Insulin deficiency alters cellular cholesterol metabolism in murine macrophages.

Mice made insulin deficient by the injection of streptozocin develop hyperglycemia and hypertriglyceridemia with triglyceride-rich, very-low-density lipoproteins (VLDLs). Thioglycolate-elicited peritoneal macrophages freshly isolated from insulin-deficient mice have increased activity of 3-hydroxy-3-methylglutaryl coenzyme A reductase, which is reflected in a greater rate of cholesterol synthesis by these macrophages. In contrast, thioglycolate-elicited macrophages from control mice with diet-induced hypertriglyceridemia had normal levels of 3-hydroxy-3-methylglutaryl coenzyme A reductase activity. Cell surface receptors responsible for VLDL uptake are decreased in macrophages isolated from insulin-deficient mice, although receptors for acetylated low-density lipoproteins are not altered. Insulin treatment of insulin-deficient mice lowers plasma glucose and triglyceride concentrations. Additionally, insulin treatment returns the activity of 3-hydroxy-3-methylglutaryl coenzyme A reductase and the rate of cholesterol synthesis in thioglycolate-elicited macrophages to normal while increasing the number of receptors responsible for VLDL uptake.
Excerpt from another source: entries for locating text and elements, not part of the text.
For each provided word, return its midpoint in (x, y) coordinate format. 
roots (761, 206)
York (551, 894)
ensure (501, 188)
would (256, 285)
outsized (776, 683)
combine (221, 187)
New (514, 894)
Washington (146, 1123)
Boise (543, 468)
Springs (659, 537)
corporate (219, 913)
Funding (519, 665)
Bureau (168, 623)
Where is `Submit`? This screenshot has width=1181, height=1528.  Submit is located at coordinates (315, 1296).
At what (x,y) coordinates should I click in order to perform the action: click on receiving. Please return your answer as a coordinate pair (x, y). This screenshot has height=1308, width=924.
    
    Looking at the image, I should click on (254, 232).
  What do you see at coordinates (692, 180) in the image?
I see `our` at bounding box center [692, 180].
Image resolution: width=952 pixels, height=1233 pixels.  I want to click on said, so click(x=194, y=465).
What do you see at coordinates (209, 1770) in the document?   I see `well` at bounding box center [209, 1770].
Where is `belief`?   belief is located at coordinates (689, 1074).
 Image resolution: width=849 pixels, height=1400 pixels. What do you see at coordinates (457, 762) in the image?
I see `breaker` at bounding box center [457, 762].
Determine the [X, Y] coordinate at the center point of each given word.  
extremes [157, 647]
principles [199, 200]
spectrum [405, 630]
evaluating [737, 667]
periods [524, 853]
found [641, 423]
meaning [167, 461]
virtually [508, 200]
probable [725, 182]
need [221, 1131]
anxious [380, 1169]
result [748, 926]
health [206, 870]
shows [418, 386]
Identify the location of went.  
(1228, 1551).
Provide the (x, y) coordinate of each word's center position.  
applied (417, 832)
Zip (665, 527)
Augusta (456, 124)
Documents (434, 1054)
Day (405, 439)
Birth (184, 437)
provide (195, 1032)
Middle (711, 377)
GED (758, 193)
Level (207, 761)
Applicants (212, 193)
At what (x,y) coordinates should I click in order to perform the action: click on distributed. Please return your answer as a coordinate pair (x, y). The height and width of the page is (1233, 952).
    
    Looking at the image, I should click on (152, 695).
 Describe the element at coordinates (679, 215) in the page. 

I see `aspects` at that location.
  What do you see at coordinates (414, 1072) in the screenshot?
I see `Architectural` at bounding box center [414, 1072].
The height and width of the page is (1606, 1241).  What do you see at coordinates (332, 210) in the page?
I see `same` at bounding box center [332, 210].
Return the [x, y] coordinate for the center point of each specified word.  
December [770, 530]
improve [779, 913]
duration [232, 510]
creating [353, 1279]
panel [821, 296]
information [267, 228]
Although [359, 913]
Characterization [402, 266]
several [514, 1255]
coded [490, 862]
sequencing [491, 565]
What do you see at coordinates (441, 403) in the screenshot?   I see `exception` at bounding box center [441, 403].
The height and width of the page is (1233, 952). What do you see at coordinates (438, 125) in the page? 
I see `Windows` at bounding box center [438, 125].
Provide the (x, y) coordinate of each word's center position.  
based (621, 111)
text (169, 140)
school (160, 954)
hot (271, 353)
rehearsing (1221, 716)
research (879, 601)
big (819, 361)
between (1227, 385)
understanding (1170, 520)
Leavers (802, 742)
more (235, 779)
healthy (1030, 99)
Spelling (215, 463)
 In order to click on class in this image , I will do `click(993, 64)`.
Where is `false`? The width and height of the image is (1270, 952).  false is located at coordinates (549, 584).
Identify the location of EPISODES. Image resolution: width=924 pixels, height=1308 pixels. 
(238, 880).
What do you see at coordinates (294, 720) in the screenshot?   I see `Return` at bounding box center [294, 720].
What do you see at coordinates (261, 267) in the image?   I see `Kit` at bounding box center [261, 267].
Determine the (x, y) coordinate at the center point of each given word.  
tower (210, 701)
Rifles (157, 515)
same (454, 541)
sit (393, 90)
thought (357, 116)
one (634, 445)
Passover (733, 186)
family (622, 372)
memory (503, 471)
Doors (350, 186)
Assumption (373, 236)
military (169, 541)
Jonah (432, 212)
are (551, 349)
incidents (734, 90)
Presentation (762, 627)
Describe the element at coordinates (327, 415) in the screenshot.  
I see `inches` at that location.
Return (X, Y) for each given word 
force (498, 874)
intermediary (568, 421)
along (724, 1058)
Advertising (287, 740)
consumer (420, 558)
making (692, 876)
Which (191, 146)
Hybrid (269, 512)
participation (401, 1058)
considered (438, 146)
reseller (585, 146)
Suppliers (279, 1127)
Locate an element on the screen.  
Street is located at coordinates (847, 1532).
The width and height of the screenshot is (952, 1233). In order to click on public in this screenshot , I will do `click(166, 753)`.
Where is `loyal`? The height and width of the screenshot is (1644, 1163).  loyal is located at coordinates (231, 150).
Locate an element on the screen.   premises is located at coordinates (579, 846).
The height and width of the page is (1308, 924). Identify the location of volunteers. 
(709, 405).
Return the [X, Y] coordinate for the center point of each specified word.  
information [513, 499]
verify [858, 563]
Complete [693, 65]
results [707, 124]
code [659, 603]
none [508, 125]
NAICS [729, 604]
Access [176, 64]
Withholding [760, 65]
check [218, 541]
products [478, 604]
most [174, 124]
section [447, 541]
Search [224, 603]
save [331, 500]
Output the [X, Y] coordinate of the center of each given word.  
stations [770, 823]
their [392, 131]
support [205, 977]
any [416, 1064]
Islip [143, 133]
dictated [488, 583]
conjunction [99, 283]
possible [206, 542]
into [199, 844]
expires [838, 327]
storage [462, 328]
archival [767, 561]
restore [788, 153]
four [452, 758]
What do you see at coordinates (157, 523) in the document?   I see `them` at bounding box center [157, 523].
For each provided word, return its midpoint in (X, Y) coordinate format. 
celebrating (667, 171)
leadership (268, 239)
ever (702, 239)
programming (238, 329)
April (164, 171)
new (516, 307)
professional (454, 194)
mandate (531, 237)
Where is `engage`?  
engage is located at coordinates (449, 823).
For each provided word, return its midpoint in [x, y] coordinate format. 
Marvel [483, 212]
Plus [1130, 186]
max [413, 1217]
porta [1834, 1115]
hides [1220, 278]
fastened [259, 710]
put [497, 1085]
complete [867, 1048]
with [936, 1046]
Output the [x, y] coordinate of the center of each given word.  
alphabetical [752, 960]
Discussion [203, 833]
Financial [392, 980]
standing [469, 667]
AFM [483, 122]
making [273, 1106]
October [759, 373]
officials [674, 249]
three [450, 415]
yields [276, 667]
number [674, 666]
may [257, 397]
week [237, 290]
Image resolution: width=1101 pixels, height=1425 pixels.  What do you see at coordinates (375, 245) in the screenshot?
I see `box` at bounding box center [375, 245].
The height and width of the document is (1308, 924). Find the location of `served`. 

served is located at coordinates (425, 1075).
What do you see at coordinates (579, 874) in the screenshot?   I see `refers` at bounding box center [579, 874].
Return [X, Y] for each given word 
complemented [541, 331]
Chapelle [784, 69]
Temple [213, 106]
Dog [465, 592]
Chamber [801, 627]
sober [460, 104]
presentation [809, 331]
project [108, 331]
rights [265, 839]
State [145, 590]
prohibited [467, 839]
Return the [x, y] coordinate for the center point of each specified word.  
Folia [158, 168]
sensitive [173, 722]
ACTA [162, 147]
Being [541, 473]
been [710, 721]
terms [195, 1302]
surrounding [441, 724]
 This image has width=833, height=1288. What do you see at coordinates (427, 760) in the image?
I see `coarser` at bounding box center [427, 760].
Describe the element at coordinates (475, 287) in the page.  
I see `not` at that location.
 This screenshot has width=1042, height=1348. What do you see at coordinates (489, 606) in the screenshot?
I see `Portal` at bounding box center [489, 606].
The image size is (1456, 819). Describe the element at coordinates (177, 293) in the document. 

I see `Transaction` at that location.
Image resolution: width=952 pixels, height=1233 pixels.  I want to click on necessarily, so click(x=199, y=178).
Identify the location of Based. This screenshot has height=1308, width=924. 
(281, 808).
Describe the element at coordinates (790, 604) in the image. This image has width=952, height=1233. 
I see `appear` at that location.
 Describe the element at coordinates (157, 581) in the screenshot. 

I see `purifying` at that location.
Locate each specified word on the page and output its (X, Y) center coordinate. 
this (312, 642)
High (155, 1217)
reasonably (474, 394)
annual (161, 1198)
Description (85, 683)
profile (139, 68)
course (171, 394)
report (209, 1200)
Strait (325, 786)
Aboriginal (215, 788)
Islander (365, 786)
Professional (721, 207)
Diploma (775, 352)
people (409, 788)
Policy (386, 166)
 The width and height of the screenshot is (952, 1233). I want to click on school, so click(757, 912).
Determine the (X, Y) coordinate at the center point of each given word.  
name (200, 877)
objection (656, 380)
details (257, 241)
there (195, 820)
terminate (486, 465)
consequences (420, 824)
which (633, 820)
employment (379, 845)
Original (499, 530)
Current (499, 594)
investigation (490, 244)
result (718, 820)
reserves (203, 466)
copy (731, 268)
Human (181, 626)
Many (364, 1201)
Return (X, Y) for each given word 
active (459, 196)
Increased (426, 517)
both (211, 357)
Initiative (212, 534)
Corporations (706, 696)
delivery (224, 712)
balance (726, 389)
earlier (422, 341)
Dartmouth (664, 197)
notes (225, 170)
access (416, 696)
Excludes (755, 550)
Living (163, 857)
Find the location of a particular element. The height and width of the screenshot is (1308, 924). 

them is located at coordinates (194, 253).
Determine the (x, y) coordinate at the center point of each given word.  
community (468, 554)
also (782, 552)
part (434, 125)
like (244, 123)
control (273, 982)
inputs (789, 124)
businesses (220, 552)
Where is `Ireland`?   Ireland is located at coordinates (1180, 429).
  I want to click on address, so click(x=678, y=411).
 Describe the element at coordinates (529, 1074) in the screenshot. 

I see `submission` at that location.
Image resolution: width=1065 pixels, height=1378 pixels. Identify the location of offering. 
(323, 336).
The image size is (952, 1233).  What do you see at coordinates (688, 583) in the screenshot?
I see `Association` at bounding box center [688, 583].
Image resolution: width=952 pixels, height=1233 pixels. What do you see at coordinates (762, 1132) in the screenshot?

It is suggested that the increases in 3-hydroxy-3-methylglutaryl coenzyme A reductase activity and the rate of cholesterol synthesis in macrophages isolated from insulin-deficient mice are secondary to the reduction in the number of receptors responsible for VLDL uptake induced by insulin deficiency. These alterations in the cholesterol metabolism of macrophages occurring with insulin deficiency may have important implications for the atherosclerotic process in diabetes mellitus.